Consituents of nucleic acids: A nucleotide consists of a sugar, a nitrogen containing heterocyclic base, and a
phosphate group.
Base + Sugar = Nucleoside Base + Sugar + Phosphate = Nucleotide
 Two types of pentose sugar-ribose (in RNA) and 2-deoxyribose (in DNA) are present in nucleotides.
 The nitrogen base present is a derivative of either purine or pyrimidine.
 The commonly found purines are adenine (A) and guanine (G), whereas the commonly found pyrimidines are
thymine (T), cytosine (C) and uracil (U).
 The base residues present in DNA are A, G, C and T; while those present in RNA are A, G, C and U.
 Depending upon the nature of sugar unit present, nucleosides are of two types—ribonucleosides and
deoxyribonucleosides. Similarly, nucleotides are also of two types—ribonucleotides and deoxyribonucleotides.
Primary structure of nucleic acids: The sequence in which the four nitrogeneous bases (A, G, C,T or U) are attached to
sugar-phosphate backbone of a nucleotide chain in a nucleic acid is called the primary structure of those nucleic acids.
Structure of DNA and RNA: James Watson and Francis Crick (1953) proposed a double helix structure of DNA. The
DNA molecule consists of two right handed helical nucleotide strands coiled together in the form of a double helix.
 The two strands are held together by hydrogen bonds (A =T, G  C) between the bases present on their
back bones. The two strands are complementary because the base sequence of one polynucleotide chain fixes
the base sequence of the other chain.
 The two strands of DNA separate on heating and reunite on cooling. The temperature at which the two strands
separate completely is called melting temperature (Tm) which is specific for each specific sequence.
 In RNA, helices are present but they are only single stranded.
Replication: It is the process by which a single DNA molecule produces two identical copies of itself during cell division.
DNA replication follows the base pairing rules (i.e., A pairs with T and G with C) and is a direct consequence of the base
pair specificity.
Protein synthesis: The DNA molecules existing in the chromosomes hold the code for protein synthesis and act as
instruction mannual. The genetic information coded in DNA is in the form of specific base sequences. The synthesis of
specific proteins occurs in the following two steps :
(i) Transcription : This involves the copying of DNA sequences into a complementary RNA molecule called m-RNA. When
A strand is synthesised, the DNA-RNA double helix splits to form three types of RNA-m-RNA, t-RNA & r-RNA. These migrate
to the cytoplasm and perform specific functions in protein synthesis. DNA returns to its original double helix structure.
(ii) Translation : The sequence of three nucleotides on a polynucleotide chain is known as codon. The process of translation
involves the reading of triplet codes (codons) expressed in mRNA on the ribosomal particles by t-RNA. Each triplet of
t-RNA then transfers the specific amino acid and carries it to the proper position on the ribosomal particle. The protein thus
synthesised is then released from the ribosomal particle.

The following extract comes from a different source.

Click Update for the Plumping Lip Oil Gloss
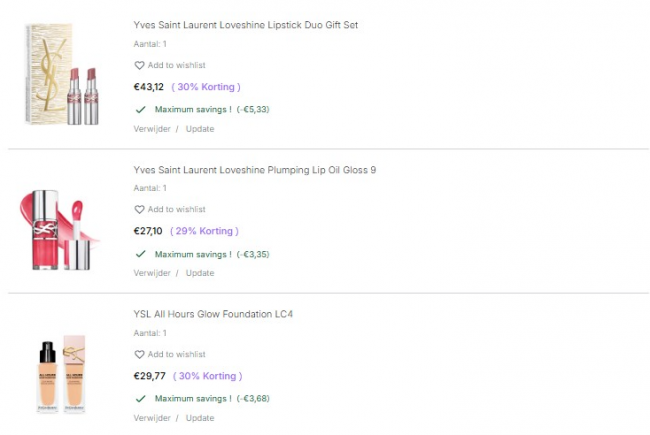 pos(200,273)
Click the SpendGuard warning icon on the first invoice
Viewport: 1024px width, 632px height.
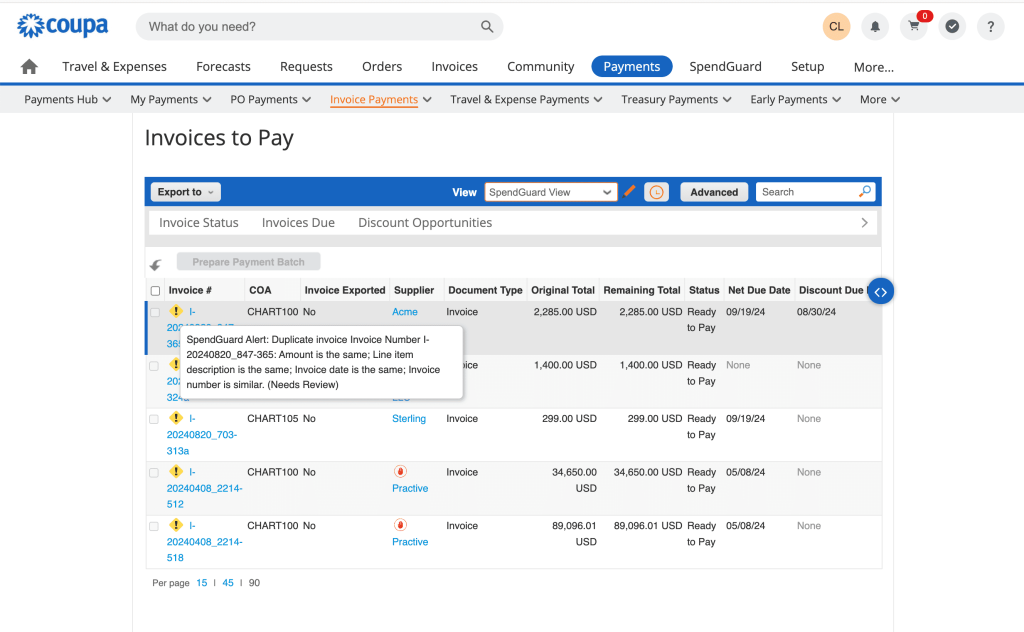(x=177, y=311)
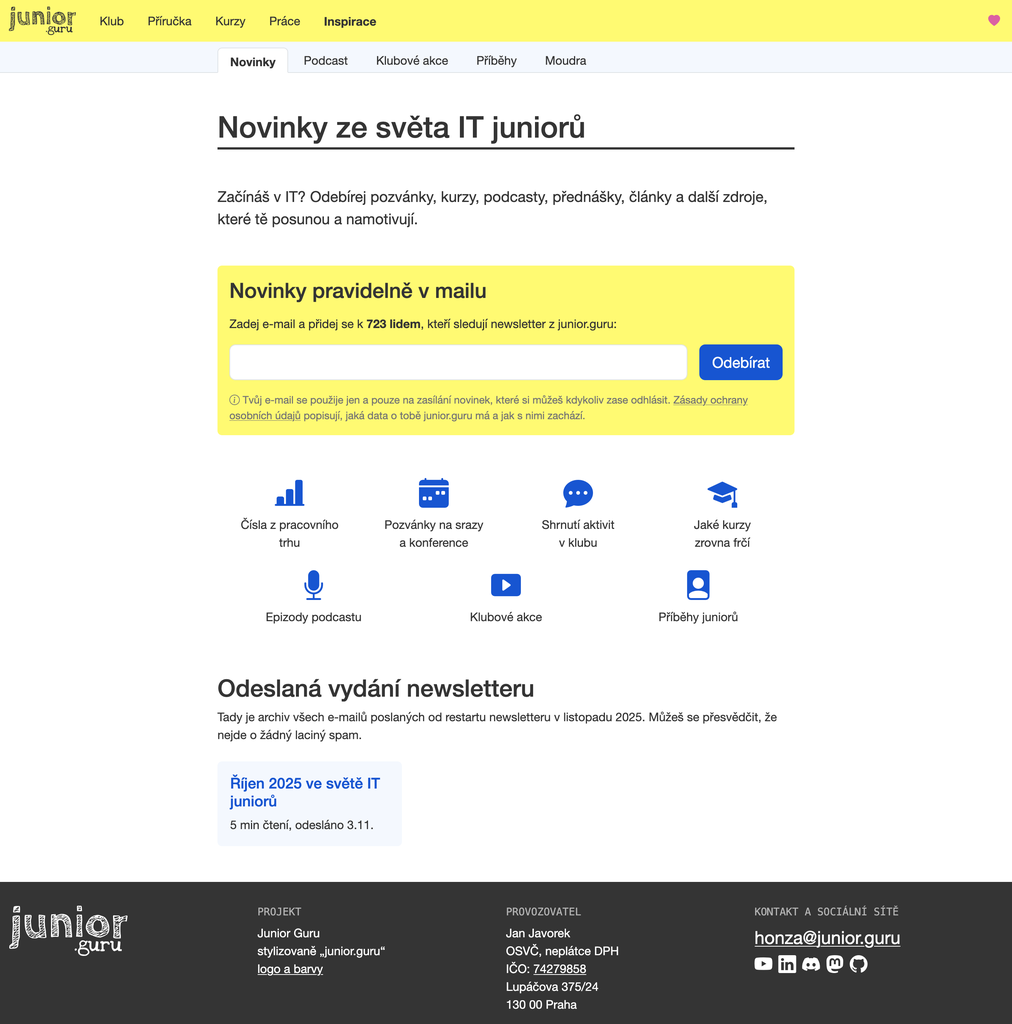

Gene and genetic code: The DNA sequence that codes for a specific protein is called a gene and the relationship
between the nucleotide triplets and the amino acids is called the genetic code,
Mutation: A chemical change in a DNA molecule which could lead to synthesis of proteins with a different amino acid
sequence is called mutation. The proteins thus produced may not have biological activity.
Vitamins: Vitamins constitute a group of organic compounds which are required in very small amounts for the healthy
growth and normal functioning of animal organisms. The important vitamins are A, B-complex, C, D, E, K and H.
 Vitamins A, D, E and K are fat soluble, whereas vitamins B-complex and vitamin C are water soluble. Vitamin H
(biotin) is neither fat soluble nor water soluble.
 Vitamins are biological catalysts and are daily needed but only in small amounts.
 A deficiency of one or more vitamins leads to characteristic deficiency symptoms and causes specific diseases.